There’s no point in holding it back: The left is glad that Renee Good and Alex Pretti have died.
These two protesters had fatal encounters with Immigration and Customs Enforcement (ICE) officers, enshrining their status as martyrs for the left. While no credible person on the right is expressing happiness about this senseless loss of life, it is pretty evident that, in their hearts, many on the left are glad to have a bloody shirt to wave. From fundraising pitches to posts designed to rile up the base on Bluesky and cable news, these deaths have been exploited in an almost mechanical fashion.

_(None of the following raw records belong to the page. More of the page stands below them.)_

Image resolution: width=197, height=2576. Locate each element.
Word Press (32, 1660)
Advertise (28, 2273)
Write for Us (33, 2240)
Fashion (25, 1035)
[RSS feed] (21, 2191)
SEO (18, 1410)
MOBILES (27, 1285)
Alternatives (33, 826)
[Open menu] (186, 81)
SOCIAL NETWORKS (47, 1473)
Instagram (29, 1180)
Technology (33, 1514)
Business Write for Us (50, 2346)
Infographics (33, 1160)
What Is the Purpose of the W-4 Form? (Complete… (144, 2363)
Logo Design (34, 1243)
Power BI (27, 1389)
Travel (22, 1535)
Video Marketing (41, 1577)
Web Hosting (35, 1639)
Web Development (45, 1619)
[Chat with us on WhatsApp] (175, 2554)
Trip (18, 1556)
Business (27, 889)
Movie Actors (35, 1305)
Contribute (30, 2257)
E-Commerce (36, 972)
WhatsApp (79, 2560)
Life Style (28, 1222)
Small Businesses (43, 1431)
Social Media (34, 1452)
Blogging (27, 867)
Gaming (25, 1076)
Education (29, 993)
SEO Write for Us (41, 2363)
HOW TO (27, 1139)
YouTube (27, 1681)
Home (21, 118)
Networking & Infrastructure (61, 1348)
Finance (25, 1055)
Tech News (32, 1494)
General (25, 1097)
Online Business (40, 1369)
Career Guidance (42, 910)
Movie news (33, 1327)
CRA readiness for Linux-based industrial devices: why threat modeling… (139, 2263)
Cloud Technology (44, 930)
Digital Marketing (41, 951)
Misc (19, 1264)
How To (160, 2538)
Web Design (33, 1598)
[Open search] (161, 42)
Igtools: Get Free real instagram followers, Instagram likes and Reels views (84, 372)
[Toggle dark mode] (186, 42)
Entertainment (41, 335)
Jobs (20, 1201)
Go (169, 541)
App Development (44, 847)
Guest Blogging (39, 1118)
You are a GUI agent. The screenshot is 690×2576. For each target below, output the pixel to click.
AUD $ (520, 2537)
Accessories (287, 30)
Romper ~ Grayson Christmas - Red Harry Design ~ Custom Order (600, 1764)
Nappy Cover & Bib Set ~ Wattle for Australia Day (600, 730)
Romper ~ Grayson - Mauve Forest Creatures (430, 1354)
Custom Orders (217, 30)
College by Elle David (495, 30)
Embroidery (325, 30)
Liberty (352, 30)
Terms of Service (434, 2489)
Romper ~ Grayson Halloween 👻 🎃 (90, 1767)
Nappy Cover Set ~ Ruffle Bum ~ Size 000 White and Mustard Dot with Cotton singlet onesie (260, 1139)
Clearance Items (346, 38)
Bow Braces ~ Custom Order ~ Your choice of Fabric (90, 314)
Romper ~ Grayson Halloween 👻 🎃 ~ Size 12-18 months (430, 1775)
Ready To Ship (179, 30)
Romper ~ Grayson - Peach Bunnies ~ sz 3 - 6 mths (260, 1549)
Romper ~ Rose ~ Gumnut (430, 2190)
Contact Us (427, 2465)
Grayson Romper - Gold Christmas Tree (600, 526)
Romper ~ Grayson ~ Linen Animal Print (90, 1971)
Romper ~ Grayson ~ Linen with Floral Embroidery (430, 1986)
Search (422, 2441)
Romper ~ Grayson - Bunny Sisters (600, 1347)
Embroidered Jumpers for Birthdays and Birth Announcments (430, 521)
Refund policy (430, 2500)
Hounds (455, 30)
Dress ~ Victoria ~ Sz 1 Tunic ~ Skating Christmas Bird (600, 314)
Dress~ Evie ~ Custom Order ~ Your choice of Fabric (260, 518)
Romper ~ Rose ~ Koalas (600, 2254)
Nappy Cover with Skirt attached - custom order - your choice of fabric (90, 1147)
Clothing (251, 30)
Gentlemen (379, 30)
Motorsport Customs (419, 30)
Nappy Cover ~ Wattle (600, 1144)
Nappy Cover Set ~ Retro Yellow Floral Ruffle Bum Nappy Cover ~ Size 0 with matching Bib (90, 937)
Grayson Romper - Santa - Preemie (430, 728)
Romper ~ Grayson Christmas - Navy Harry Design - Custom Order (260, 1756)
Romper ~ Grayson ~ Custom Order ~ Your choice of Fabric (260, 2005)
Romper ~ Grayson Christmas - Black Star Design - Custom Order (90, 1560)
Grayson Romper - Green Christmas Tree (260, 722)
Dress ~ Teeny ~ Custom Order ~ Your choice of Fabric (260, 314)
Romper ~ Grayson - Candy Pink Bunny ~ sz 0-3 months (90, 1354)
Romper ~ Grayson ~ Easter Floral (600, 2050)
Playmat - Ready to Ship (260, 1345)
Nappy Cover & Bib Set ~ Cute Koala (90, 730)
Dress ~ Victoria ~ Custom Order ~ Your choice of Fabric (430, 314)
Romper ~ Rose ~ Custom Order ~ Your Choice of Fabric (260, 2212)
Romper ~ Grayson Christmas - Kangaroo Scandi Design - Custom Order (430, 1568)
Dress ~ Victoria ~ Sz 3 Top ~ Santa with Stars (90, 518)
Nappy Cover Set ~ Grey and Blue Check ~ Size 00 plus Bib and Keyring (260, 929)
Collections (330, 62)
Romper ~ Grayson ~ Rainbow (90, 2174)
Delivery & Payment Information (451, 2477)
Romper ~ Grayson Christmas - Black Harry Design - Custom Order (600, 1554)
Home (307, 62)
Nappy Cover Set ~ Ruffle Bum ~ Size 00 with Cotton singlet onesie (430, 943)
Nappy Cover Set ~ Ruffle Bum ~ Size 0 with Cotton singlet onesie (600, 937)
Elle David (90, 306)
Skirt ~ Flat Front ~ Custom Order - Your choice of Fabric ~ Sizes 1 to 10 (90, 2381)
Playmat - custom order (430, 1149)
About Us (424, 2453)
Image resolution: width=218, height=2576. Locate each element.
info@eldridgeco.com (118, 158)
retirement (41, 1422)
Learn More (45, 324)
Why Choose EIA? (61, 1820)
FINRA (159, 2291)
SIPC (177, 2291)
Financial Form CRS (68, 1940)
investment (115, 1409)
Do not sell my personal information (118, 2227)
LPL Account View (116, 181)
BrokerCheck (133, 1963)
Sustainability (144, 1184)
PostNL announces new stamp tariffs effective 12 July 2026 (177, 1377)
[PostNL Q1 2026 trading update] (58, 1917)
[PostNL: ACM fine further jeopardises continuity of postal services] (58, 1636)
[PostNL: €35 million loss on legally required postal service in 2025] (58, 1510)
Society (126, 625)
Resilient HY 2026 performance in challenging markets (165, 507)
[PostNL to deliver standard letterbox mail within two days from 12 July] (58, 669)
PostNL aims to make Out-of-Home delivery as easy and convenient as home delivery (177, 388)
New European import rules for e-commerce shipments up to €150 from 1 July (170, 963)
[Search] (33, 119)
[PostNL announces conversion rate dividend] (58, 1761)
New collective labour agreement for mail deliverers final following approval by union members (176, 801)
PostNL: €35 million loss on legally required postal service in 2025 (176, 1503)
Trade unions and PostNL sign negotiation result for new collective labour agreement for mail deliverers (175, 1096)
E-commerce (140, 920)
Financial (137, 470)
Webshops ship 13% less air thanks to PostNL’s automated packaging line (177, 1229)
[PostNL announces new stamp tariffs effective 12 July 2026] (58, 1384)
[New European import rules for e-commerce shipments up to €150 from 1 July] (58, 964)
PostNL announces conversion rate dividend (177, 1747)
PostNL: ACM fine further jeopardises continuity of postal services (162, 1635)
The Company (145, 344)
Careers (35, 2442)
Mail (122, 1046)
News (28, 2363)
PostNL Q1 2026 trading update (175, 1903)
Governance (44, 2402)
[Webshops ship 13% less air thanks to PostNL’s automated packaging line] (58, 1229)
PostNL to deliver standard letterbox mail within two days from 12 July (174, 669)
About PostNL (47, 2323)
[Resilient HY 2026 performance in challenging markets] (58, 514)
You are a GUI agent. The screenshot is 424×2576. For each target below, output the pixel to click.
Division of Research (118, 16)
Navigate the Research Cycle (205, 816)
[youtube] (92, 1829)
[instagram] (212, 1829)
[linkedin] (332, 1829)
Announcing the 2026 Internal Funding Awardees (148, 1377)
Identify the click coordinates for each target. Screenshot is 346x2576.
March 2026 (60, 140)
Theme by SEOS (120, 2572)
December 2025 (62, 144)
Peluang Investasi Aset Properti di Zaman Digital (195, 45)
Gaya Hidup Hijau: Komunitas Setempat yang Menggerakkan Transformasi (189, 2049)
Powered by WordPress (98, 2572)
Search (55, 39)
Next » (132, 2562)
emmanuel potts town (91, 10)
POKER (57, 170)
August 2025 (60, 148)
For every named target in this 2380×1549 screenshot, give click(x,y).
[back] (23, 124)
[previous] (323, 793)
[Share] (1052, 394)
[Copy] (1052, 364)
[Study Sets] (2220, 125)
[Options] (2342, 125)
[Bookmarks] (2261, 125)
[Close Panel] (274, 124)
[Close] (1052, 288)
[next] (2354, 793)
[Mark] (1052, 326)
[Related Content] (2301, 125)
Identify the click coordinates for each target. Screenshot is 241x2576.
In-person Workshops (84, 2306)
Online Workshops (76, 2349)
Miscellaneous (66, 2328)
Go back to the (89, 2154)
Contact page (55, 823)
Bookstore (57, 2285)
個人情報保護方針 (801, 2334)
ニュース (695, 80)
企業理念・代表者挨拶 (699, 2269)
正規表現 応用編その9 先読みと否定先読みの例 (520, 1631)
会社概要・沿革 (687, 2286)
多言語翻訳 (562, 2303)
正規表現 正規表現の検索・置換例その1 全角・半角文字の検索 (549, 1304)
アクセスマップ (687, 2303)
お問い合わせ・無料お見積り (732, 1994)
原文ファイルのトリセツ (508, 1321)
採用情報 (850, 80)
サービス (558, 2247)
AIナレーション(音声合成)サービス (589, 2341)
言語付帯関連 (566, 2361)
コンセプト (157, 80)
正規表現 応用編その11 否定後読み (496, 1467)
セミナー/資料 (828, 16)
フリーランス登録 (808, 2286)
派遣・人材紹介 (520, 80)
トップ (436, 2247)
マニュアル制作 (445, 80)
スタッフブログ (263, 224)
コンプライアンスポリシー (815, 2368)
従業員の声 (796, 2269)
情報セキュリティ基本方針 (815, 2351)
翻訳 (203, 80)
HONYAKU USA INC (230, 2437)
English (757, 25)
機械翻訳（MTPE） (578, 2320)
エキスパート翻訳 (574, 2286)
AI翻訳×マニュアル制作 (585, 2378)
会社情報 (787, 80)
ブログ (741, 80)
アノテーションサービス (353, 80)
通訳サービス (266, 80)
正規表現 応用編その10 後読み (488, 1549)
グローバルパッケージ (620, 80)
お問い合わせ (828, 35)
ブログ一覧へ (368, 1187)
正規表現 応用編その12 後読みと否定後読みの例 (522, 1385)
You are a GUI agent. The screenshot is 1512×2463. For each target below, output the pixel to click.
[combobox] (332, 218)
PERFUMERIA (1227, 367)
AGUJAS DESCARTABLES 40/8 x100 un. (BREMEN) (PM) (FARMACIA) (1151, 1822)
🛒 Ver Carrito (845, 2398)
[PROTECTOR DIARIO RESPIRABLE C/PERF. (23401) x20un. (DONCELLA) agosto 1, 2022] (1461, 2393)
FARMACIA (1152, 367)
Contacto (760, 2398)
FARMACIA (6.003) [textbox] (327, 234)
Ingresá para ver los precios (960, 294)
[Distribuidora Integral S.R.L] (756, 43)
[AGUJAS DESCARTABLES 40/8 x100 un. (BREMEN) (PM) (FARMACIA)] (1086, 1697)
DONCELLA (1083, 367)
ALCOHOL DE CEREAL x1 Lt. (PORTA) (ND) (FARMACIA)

For those of us old enough to remember it, this kind of mind-numbing obsession we’re seeing from the left’s street fighters cannot fail to remind us of the devotion that once gripped members of the Communist Party—both here and abroad.
That’s why this fall, with the co-sponsorship of the Center for Renewing America and the Victims of Communism Foundation, I’m holding an Anti-Communist Film Festival. The timing is good. One thing that becomes clear while screening some of these classic anti-communist movies is how accurate their depictions of leftist behavior were and how little things have changed today. These films still speak to us today and feel downright predictive.
There’s no doubt that right now, executives and screenwriters in Hollywood are preparing scripts for films and TV shows about the “Uprising in Minneapolis,” and that anything that gets close to telling the truth about the dynamics at work will be spiked. People interested in the truth about what moves the left will just have to rely on older films.